Charters as Money Funnels

Another Gulen charter chain is in the news this week, this time thanks to reporting by James Pilcher in the Cincinnati Enquirer.

Gulen charters are not an actual charter chain, but a reference to the large web of charter schools founded by followers of the Turkish-born Muslim Iman Fethullah Gulen. Gulen came to the US in 1999, acquired a visa with the alleged help of the CIA, and settled in the Poconos (it really is lovely there).

The Cincinnati article catalogs all of the usual complaints about the Gulen chains. Staffed with unqualified, non-English speaking Turks, brought over on H-1B visas (because it's just so hard to find a qualified teacher looking for a job in this country). Education somewhere between mediocre and lousy. Lots of secretive behavior. The perimeter primate blog has some well-researched material about the movement.

Pilcher talked to one former teacher who described a system of tribute payment, in which employees are expected to kickback a good sized chunk of their pay (this allegation is denied by the charter with their usual one-size-fits-all-allegations response "these are just the words of a disgruntled former employee").

I talk to folks who are mystified by the whole business. Why would Turkish nationals be interested in American education? The answer is simple, and it highlights exactly what is wrong with the new wave of charter schools.

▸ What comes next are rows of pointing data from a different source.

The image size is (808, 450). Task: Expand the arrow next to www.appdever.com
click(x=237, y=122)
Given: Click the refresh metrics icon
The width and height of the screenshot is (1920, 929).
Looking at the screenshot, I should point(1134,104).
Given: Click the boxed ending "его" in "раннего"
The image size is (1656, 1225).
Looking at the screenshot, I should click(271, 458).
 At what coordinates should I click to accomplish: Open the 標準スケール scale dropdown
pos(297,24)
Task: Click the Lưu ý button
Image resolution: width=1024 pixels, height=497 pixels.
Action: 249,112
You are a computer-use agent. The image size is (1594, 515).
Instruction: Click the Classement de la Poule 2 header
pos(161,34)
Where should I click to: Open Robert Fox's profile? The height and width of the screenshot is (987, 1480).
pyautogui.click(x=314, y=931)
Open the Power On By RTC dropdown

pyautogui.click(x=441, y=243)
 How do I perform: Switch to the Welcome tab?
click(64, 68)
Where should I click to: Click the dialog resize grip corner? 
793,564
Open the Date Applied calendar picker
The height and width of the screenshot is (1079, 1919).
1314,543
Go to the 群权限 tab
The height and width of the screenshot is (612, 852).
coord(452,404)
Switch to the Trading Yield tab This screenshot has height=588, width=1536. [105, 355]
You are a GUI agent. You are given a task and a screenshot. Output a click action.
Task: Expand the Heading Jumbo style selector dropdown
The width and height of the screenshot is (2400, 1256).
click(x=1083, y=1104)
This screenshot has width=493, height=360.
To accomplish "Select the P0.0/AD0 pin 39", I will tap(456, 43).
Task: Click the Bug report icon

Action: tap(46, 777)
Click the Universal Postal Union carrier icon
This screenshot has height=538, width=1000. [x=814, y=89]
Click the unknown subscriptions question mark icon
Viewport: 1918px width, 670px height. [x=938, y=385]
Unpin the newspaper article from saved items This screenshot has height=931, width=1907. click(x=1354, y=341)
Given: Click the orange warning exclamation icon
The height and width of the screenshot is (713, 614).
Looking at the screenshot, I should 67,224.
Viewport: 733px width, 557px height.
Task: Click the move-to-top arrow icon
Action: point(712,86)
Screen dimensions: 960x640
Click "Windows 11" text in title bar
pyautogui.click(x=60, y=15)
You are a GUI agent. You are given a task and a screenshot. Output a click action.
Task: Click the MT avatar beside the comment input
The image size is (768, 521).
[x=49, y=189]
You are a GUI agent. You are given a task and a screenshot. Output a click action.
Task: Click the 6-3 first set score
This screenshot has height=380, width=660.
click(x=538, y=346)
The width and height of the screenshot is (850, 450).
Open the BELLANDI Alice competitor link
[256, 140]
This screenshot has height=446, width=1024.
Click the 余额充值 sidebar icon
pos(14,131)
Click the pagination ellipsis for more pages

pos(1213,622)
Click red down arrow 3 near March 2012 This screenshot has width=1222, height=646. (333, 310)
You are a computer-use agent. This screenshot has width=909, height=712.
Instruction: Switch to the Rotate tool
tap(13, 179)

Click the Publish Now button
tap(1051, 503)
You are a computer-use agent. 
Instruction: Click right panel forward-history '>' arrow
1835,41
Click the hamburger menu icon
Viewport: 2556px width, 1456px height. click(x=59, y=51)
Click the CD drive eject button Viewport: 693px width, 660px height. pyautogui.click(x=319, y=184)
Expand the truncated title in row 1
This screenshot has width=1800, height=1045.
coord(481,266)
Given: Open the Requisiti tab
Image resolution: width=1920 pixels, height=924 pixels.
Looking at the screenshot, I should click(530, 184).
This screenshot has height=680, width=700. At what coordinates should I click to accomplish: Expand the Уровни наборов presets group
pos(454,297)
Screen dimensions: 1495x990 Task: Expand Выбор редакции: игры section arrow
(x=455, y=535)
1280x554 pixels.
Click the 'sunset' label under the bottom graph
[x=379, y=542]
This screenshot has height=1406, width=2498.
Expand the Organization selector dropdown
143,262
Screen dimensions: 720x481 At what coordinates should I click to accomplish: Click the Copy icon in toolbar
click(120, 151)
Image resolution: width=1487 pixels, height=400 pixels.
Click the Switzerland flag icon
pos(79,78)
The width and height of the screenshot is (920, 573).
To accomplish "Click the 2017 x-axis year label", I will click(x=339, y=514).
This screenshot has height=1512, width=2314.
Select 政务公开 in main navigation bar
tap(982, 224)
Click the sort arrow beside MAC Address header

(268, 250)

They aren't interested in American education at all. They're interested in American money.

When al-Qaeda was linked to US heroin trade a decade ago, nobody asked why the terrorist group was interested in American drug users. The answer was obvious-- drug traffic was a gaping hole in the US economy out of which millions of American dollars could be funneled.

The same principle would seem to apply here. Read about the reported behavior at Gulen charters (candy and parties for the days of "count week") and you see behaviors aimed directly at getting maximum money out of the schools.

It's not a school. It's a fund raiser.

Some commentators are concerned that Gulen is digging for ideological converts, and that may well be a side feature of some of these charters. But mostly what they do is hoover up giant piles of American tax dollars. The Gulen chains don't have to be excellent, and they don't have to play the kind of numbers-fudging games that some charters play-- they just have to do well enough to keep the money rolling in.

And that could be the motto of the modern charter movement-- "Just good enough to keep the money rolling in." Folks can get their dander up about Turkish nationals (and Muslims, at that-- gasp) walking in and setting up mediocre schools that skirt laws, push US teachers out of the job market, and send millions of tax dollars out of the country, but the Gulen folks are simply walking right through a door that modern charter proponents opened up. America is the land of opportunity, and current charter laws in many states represent an opportunity to make a pile of money.